_Data excerpts_
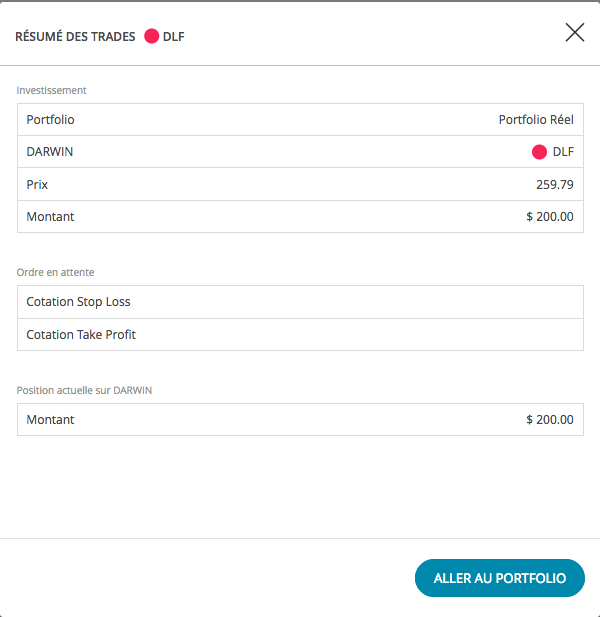The width and height of the screenshot is (600, 617).
Task: Click the Prix row label
Action: (x=37, y=185)
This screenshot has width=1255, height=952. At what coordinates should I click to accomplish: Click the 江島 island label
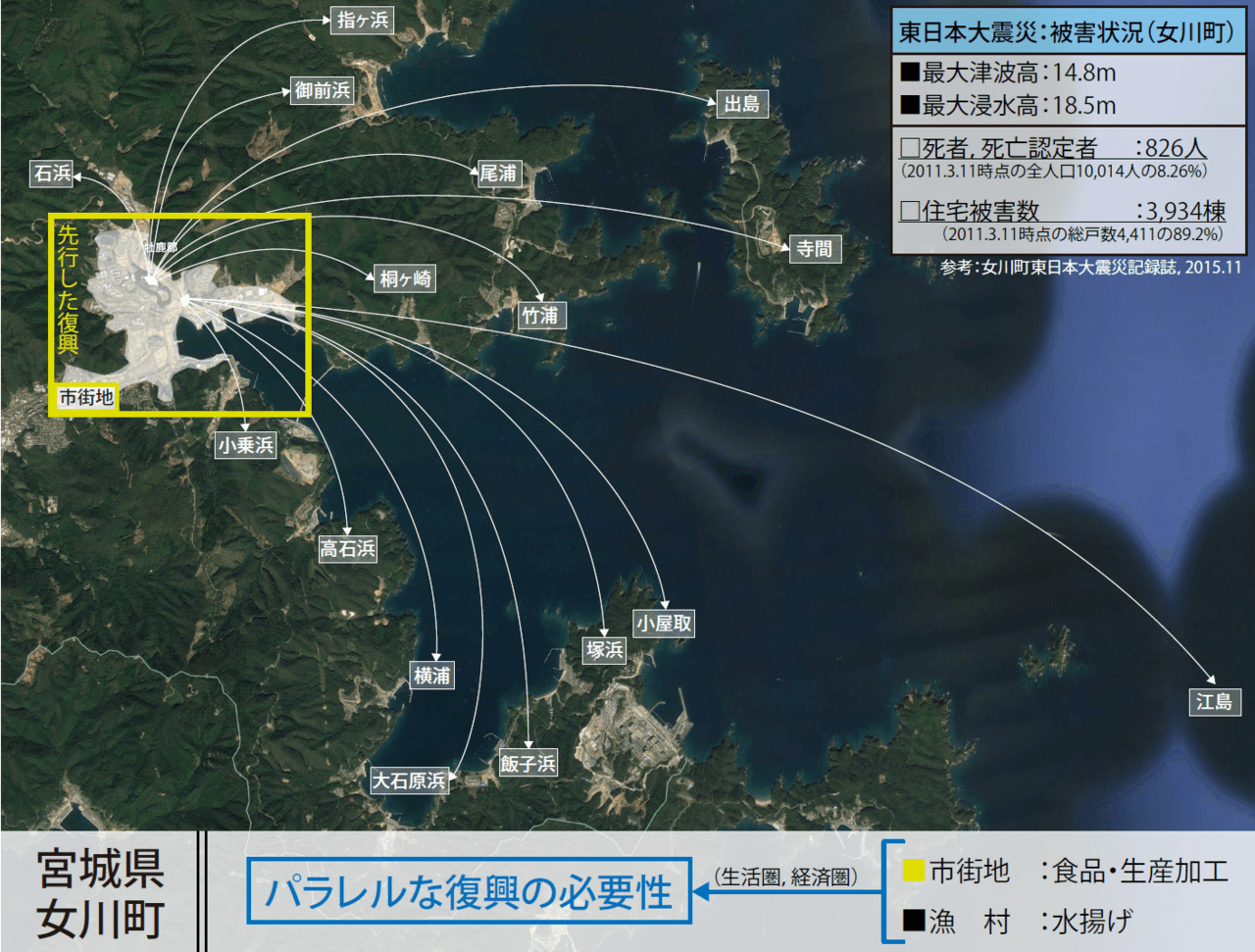click(x=1214, y=702)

_Task objective_
Skip the pictures. Return exactly the lines from the one containing "This screenshot has" through the end of the data above, both included, and nothing besides.

_Written response_
This screenshot has width=1255, height=952. At what coordinates should I click to accomplish: Click the 江島 island label
click(x=1214, y=702)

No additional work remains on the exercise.